The following February he was returned to the Commons for the safe seat of East Grinstead with a majority of more than 10,000. He represented the constituency until 1983, when its boundaries were redrawn, and he remained as Member for the new Sussex Wealden constituency until 2001. Handsome, polite, well turned out, he was almost old-fashioned, in the best sense. For his detractors, inside his party and elsewhere, he was too smooth by half. He was expected to gain high office but failed to do so.

At first all went well. Sir Alec Douglas-Home appointed him an opposition whip and when Edward Heath became leader in 1965 he promoted Johnson Smith to be a vice-chairman of the party. Working with the chairman, Edward du Cann, he inevitably made enemies as they struck off "dead wood" from the list of party hopefuls.

Once Heath became Prime Minister, in 1970, Johnson Smith hoped to be rewarded for his loyalty and his labour. In 1971, he was appointed Under Secretary of State for Defence for the Army. Within months he had to deal with the mounting crisis in Northern Ireland. In 1972, after Bloody Sunday, he spoke strongly in support of the army, particularly the Parachute Regiment: "It is bad enough," he said, "for our troops to have to run all the perils and be shot at by gunmen without having their pain increased by smears in this House."

It was while he was at the MoD that a strange incident took place that was to put a damper on Johnson Smith's career. Somewhat unwisely, he held a meeting with the bank robber and self-styled MI6 agent Kenneth Littlejohn hoping to receive information about IRA arms supplies. The MoD stressed that the conversation had been set up with the authority of the Defence Secretary Lord Carrington, and that Johnson Smith behaved correctly throughout. But the episode was an embarrassment to Heath's government and led many to question Johnson Smith's judgment.

Heath moved him sideways in 1972 to Parliamentary Secretary in the Civil Service Department, where he remained until the Conservative defeat in 1974. When Margaret Thatcher was elected leader in 1975, she put him in charge, along with a fellow TV professional, Gordon Reece, of media activities at Conservative Central Office.

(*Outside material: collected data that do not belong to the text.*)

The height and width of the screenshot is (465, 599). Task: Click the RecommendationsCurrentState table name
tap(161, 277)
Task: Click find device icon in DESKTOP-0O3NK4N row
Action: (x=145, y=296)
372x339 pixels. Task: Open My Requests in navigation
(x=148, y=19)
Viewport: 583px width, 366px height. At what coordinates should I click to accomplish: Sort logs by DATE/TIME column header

However, her victory in the 1979 election did not lead to a prestigious appointment for Johnson Smith. From 1980 to 1996 he chaired the select committee on Members' Interests, a poisoned chalice. There, he had to deal with embarrassing questions about the business activities of Thatcher's son Mark, and later had to sort out the wave of "sleaze" revelations regarding members of John Major's government.

Johnson Smith developed many business interests over the years, among them London Weekend Television, Brands Hatch, Glengate Holdings (a commercial and industrial property) and Eagle Star Insurance. He was knighted in 1982.

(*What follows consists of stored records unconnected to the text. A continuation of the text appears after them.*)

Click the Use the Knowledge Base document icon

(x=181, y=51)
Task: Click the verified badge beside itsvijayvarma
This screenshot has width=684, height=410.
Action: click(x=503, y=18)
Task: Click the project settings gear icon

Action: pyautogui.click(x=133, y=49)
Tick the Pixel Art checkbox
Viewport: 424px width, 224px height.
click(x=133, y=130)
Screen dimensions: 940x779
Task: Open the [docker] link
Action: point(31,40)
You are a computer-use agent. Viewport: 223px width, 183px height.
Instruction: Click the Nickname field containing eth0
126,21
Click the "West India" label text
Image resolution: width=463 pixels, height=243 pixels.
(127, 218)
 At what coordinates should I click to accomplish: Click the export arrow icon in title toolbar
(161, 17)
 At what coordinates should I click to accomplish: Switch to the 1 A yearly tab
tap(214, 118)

From 1985 Johnson Smith chaired the military committee of the North Atlantic Assembly, and, from 1987 to 1997 led the British delegation. For six years he chaired the Conservative backbench defence committee – in his last session he remained joint treasurer of the powerful All-Party America Group. Among other his interests were those of the all-party group on the ex-POWs captured by the Japanese.

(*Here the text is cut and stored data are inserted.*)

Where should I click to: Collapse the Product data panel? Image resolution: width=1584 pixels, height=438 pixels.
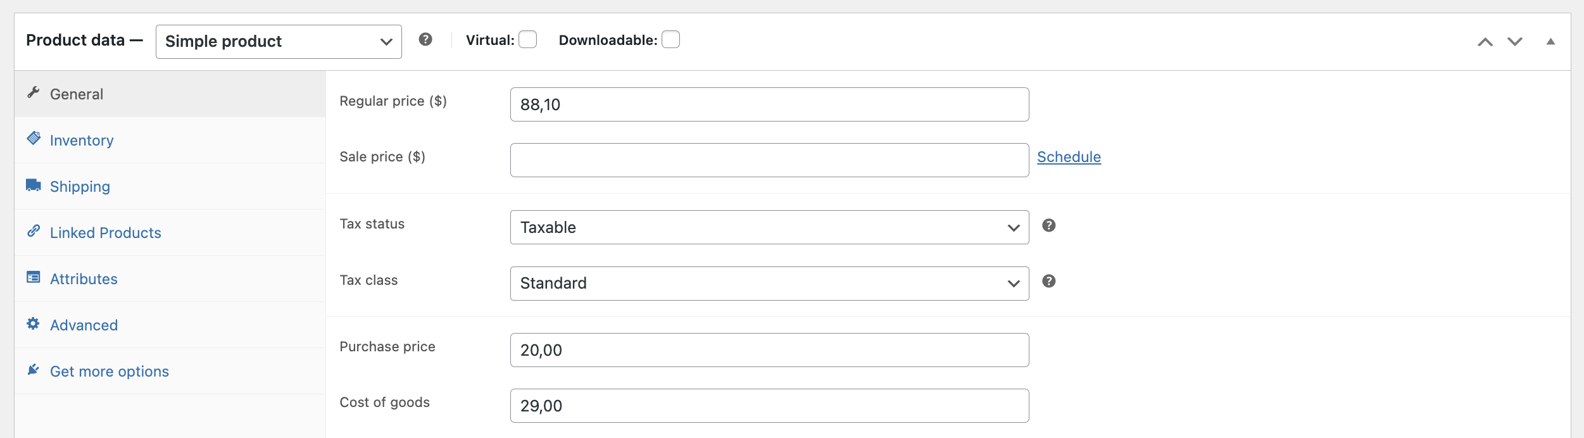click(1550, 41)
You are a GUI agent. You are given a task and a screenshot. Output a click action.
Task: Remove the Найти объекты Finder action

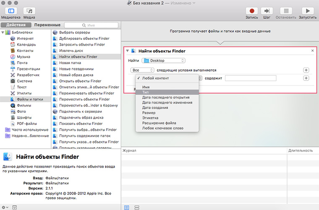[x=312, y=51]
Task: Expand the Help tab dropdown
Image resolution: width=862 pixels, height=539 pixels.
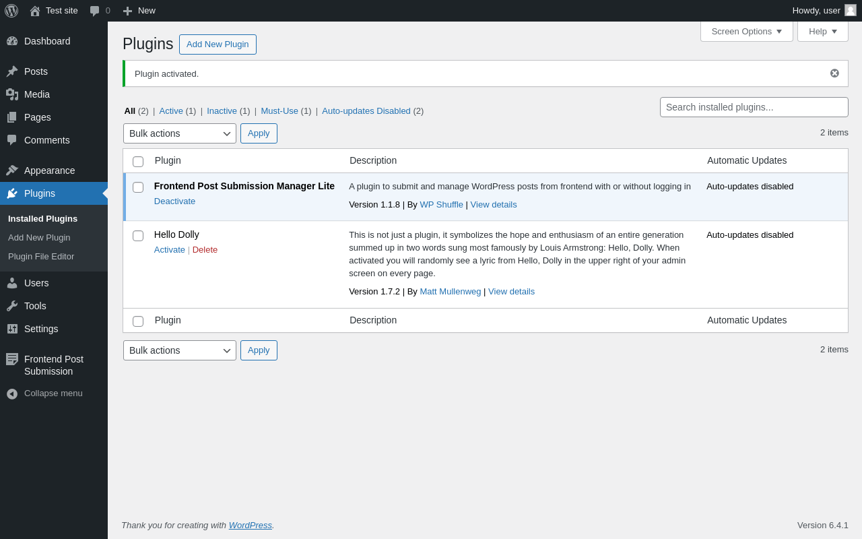Action: (822, 31)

But for all his work on the Party's behalf, Geoffrey Johnson Smith never took centre stage: Thatcher, Major and Lord Carrington all failed to mention him in their memoirs.

David Childs

Sir Geoffrey Johnson Smith, journalist, broadcaster and politician: born Glasgow 16 April 1924; MP for Holborn and St Pancras South 1959–64, East Grinstead 1965–83, Wealden 1983–2001; PPS, Board of Trade and Ministry of Pensions 1960–63; Opposition Whip 1965; Chairman, Select Committee on Members' Interests 1980–95; Kt 1982; married 1951 Jeanne Pomeroy (two sons, one daughter); died Sussex 11 August 2010.